(DATASET ENTRIES begins)

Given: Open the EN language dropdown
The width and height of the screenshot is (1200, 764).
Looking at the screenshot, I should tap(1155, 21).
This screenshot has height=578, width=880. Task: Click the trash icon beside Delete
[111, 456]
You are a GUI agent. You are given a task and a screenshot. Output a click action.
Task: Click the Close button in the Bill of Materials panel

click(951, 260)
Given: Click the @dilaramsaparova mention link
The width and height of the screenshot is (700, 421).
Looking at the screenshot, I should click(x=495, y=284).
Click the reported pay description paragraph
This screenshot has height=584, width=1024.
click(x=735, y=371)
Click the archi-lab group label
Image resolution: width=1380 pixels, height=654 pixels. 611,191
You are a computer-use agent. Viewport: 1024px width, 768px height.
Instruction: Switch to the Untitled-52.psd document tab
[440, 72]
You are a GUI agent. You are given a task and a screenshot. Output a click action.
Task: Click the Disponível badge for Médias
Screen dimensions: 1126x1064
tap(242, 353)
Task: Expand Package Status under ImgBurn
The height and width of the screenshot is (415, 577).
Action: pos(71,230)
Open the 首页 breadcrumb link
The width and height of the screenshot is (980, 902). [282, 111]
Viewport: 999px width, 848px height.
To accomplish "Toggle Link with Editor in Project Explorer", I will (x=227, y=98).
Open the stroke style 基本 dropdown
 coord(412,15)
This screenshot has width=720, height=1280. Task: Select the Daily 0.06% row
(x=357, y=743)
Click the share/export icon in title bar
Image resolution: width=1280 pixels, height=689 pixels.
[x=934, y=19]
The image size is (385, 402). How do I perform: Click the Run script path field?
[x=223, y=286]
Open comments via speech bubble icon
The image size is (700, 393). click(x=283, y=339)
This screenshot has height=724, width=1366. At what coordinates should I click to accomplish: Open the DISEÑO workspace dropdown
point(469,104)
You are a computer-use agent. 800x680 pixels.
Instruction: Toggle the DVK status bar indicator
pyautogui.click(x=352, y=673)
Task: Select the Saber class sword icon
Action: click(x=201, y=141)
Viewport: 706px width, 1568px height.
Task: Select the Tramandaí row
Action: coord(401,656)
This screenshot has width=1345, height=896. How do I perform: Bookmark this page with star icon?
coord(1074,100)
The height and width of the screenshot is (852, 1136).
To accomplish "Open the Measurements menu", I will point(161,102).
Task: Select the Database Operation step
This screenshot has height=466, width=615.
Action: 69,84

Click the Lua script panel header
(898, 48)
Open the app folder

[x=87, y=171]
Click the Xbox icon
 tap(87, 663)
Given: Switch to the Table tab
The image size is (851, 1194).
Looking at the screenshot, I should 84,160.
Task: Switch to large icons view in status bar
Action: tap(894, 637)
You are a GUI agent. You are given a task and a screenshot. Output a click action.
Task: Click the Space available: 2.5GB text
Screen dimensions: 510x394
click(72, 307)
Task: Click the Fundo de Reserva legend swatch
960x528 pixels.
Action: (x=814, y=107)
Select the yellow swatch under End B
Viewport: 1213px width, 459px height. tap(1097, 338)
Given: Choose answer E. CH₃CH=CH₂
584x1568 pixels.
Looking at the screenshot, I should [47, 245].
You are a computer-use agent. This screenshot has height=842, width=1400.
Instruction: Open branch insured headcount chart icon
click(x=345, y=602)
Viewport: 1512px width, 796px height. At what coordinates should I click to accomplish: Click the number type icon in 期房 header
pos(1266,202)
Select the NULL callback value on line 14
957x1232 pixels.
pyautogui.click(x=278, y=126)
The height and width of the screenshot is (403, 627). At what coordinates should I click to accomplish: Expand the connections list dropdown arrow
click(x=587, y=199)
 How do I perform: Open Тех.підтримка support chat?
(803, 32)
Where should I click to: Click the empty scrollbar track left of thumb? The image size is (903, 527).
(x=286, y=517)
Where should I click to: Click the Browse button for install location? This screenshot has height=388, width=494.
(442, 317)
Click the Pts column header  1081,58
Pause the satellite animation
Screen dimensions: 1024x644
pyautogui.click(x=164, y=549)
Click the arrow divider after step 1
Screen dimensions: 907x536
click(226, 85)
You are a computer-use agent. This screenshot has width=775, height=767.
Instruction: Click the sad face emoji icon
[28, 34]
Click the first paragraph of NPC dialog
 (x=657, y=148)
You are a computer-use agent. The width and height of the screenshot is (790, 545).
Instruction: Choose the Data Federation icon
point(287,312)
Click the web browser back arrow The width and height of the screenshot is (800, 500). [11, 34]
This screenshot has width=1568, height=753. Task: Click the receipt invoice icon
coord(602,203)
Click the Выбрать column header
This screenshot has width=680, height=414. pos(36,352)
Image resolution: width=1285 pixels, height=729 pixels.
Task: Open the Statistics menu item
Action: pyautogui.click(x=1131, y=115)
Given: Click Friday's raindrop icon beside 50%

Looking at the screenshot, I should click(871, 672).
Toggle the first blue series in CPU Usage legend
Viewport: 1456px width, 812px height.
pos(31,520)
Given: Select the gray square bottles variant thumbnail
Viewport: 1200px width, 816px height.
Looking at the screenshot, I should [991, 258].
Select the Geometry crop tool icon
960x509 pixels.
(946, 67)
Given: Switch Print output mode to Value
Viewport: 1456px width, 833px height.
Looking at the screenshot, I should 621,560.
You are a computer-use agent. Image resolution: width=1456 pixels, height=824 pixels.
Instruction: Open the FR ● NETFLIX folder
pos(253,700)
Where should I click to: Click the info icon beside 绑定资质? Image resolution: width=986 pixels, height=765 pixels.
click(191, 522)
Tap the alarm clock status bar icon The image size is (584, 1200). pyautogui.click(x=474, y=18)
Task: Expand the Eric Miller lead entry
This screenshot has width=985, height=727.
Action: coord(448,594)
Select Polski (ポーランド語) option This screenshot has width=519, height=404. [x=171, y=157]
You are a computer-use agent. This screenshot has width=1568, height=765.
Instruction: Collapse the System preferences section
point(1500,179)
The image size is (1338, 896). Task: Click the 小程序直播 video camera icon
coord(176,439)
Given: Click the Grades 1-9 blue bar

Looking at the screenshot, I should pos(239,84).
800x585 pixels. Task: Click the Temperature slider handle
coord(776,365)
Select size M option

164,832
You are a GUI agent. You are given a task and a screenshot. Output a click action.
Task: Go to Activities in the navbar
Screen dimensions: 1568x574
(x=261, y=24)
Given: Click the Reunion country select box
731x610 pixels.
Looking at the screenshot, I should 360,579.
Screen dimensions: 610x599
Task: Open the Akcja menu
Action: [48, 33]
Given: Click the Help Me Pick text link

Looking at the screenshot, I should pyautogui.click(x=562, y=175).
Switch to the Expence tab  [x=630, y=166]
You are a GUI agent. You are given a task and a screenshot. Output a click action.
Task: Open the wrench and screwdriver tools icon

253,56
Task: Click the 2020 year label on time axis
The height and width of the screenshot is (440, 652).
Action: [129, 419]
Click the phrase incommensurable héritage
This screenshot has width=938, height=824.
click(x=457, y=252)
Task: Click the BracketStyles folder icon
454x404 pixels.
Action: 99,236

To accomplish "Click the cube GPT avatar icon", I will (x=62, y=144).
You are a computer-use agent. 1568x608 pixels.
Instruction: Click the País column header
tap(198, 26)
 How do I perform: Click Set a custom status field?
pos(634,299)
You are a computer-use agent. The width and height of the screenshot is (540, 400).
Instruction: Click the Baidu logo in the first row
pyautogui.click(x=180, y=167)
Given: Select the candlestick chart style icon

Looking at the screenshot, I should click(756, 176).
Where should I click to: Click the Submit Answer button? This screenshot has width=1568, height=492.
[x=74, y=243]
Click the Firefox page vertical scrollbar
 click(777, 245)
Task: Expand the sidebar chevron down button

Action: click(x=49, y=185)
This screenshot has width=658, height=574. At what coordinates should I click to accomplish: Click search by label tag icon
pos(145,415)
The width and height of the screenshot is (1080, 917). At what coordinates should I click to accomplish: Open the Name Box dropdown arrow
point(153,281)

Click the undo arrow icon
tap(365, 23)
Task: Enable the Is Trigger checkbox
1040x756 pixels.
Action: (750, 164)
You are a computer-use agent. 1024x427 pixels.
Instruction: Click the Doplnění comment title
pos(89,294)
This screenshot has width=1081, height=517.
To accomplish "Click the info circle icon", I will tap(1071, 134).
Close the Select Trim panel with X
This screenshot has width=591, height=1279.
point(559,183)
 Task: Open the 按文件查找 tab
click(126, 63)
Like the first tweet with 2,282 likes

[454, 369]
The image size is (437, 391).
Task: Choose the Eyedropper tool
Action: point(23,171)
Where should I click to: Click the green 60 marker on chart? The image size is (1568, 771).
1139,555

(DATASET ENTRIES ends)

— WHAT TO WORK ON —
Pick out the lines above containing the word "will", then copy them.

— FINISHED EXERCISE —
To accomplish "Toggle Link with Editor in Project Explorer", I will (x=227, y=98).
To accomplish "Open the Measurements menu", I will point(161,102).
To accomplish "Click the cube GPT avatar icon", I will (x=62, y=144).
To accomplish "Click the info circle icon", I will tap(1071, 134).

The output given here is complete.